Com mais de 60 anos de carreira na indústria do entretenimento, o norte-americano participou de dezenas de produções para a televisão e para o cinema. Um de seus trabalhos, no entanto, se destacou de todos os outros e fez com que o Homem-Morcego vivido por West arrebatasse diferentes gerações de espectadores ávidos para acompanhar as aventuras de Batman em um ambiente mais leve e divertido que o das HQs ou filmes do personagem.

Foto recente do ator

Um trabalho eternizado

Ao lado de Burt Ward (Robin) e Cesar Romero (Coringa), West tornou icônico o seriado que foi ao ar originalmente entre 1966 e 1968 e que, posteriormente, foi reprisado um grande número de vezes por todo o mundo. Essa mistura de roteiro simples, efeitos vindos diretamente dos quadrinhos e cenários e figurinos coloridos parece ter caído no gosto do público e deu fôlego para que a obra e o trabalho do ator fossem eternizados.
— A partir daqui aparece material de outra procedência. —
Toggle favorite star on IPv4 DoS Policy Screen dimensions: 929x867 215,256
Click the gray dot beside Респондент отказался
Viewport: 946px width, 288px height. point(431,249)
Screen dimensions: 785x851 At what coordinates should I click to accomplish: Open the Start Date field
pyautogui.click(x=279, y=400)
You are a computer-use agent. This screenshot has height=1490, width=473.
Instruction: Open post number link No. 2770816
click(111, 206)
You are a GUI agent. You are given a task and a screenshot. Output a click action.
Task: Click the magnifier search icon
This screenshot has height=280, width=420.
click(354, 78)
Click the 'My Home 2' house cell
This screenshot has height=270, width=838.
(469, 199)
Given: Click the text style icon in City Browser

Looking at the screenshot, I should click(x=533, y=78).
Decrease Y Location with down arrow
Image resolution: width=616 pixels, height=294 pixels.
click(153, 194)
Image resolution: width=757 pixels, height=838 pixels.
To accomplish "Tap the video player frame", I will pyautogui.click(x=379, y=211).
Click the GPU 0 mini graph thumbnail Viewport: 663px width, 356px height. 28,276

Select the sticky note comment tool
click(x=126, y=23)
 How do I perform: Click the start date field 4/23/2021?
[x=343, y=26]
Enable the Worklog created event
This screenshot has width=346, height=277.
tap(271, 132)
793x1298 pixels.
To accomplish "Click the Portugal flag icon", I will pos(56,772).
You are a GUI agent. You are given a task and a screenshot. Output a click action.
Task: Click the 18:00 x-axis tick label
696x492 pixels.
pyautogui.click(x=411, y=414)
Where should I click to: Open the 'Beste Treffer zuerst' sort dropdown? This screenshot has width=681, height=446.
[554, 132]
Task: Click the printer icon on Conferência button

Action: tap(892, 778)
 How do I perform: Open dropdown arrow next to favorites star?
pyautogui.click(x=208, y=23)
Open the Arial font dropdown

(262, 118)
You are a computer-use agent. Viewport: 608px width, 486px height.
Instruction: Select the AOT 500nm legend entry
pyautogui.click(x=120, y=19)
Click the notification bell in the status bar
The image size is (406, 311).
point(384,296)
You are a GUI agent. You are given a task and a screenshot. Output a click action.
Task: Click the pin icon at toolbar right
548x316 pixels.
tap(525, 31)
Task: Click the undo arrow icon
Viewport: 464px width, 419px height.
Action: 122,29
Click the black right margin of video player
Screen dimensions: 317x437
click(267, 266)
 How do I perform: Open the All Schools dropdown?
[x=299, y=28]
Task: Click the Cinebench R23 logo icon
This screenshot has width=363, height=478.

Essa popularidade fez com que o show ganhasse referência em obras posteriores do Batman, em especial nas suas versões em animação já na era Warner Bros. Para os fãs de quadrinhos mais hardcore, foi possível matar a saudade de West em seu auge como Batman na HQ “Planetary/Batman: Noite na Terra”. Na história, o supergrupo da WildStorm acaba enfrentando diferentes versões do vigilante de Gotham e se depara com sua versão de 1966.

O Batman de Adam West no traço de John Cassaday

Ainda mais amado pelos brasileiros

No Brasil, o trabalho de Adam West na pele de Bruce Wayne e Batman atingiu um patamar completamente diferente do resto do mundo por conta da paródia “Bátima Feira da Fruta”. A redublagem caseira feita por Fernando Pettinati e Antônio Camano no começo da década de 1980 modificava completamente o roteiro de um episódio original da série e acrescentava uma boa dose de palavrões ao material.

O visual do seriado original

O projeto foi redescoberto em 2003 e criou uma nova legião de fãs brasileiros para o ator e o seriado. Eventualmente, a obra se espalhou pelo YouTube, colecionou visualizações e deu origem até a uma webcomic feita por artistas brasileiros profissionais em cima da paródia.